Download The "Ultimate" Options Strategy Guide

Personally, I don't like rules. Mostly because I value freedom and flexibility so when someone says that I have to follow the rules I naturally push back. Things that confine me or tell me what to do don't fly well with me. But that only applies to things outside of trading and investing. In the world of investing, and specifically trading options, you need to live by certain rules. Rules that keep you safe and protected from the unknown of the market.

I imagine that the 11 "Golden Rules" I'm going to present in this podcast will cause many of you to push back and challenge their usefulness. Mostly because they'll cause you to trade different than you have in the past, and being different means being uncomfortable. I'm okay with that and I welcome the discussion around them. But don't misinterpret this level of understanding in adoption to also represent flexibility when it comes to these rules.
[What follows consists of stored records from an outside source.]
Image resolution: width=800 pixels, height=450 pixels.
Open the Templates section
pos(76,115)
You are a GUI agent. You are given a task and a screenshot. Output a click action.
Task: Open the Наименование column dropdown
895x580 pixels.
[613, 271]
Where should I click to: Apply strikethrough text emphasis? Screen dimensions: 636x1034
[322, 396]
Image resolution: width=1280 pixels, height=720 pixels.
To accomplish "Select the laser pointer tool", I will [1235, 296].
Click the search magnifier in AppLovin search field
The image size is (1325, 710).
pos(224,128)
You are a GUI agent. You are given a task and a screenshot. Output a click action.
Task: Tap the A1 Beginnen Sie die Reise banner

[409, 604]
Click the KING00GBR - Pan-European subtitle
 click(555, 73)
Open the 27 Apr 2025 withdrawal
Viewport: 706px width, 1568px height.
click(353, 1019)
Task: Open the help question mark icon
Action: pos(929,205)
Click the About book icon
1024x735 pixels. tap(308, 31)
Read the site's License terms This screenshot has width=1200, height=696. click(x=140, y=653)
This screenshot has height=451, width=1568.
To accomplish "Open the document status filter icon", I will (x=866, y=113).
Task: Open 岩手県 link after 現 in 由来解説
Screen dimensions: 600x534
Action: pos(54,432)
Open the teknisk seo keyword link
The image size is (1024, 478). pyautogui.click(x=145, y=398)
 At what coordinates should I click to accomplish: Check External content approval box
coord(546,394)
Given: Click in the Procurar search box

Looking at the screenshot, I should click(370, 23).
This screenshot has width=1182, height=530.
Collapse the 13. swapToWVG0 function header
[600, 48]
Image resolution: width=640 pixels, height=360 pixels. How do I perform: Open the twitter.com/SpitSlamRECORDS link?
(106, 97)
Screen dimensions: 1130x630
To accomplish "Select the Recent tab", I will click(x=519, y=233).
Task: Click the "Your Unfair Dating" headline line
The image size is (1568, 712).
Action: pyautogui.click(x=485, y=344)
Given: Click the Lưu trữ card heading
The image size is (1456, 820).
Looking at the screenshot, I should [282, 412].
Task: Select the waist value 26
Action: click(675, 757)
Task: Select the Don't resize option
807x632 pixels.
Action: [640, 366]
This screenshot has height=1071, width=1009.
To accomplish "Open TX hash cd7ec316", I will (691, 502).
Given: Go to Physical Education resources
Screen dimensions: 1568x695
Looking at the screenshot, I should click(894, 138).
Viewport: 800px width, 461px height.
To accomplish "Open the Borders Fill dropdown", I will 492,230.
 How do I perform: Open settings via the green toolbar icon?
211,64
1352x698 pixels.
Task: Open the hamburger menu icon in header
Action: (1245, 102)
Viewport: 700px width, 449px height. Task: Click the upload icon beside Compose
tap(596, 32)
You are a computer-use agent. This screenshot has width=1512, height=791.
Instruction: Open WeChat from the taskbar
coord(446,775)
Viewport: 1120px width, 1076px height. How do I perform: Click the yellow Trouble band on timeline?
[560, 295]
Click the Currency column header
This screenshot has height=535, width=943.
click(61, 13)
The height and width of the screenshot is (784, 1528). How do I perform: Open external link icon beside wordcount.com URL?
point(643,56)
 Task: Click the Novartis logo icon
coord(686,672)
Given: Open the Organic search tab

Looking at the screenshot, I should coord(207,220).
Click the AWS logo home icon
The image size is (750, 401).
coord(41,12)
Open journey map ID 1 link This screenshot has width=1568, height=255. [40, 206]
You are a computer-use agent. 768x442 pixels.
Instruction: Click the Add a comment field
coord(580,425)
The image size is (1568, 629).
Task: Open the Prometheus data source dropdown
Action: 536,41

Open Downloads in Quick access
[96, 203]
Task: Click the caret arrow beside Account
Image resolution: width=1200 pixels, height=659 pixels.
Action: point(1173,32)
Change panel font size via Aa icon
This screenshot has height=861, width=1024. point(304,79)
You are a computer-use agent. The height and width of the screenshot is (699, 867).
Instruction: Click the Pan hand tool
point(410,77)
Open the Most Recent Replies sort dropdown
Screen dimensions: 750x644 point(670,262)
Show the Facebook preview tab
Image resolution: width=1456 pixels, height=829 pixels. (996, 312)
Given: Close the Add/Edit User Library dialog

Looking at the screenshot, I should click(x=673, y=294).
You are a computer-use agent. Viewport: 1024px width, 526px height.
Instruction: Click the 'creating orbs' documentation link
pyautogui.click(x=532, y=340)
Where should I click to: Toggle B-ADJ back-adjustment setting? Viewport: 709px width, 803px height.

These are "unbreakable" rules for me and should be for you as well.

Key Points from Today's Show:

1. Small Position Size

  • A small position size means that no ticker symbol represents more than 5% of the risk in your account at any one time. 
  • This is simply because we have no idea where any one position will go in any time period. 
  • You don't want to put yourself in a situation where a single position blows up your account. 
  • When your position size is too large, you make irrational decisions. 

2. High Trade Count

  • When you trade a high probability system you need a lot of occurrences to let the probabilities work out to their expected outcome. 
  • Somewhere around 400-500 trades is where the probabilities really start tightening and converging around the expected outcome. 
  • The longer you stay in the game and the more you get your trade count up, the more consistent you will be over time. 

3. Uncorrelated Tickers

  • In your portfolio, you need uncorrelated tickers - those that are unlikely to move together in a market move.
  • Instead of picking diversified tickers, you need to determine which tickers are uncorrelated to one another. 
  • The key is to add uncorrelated exposure to your portfolio.

4. A Balanced Portfolio

  • When you start trading options, you no longer have to trade in one direction.
  • Options trading is omnidirectional with multiple payoff paths. 
  • The key is to balance your portfolio directionally, through beta weighting.
  • You want to move, or trade, in the opposite direction of where the market is moving.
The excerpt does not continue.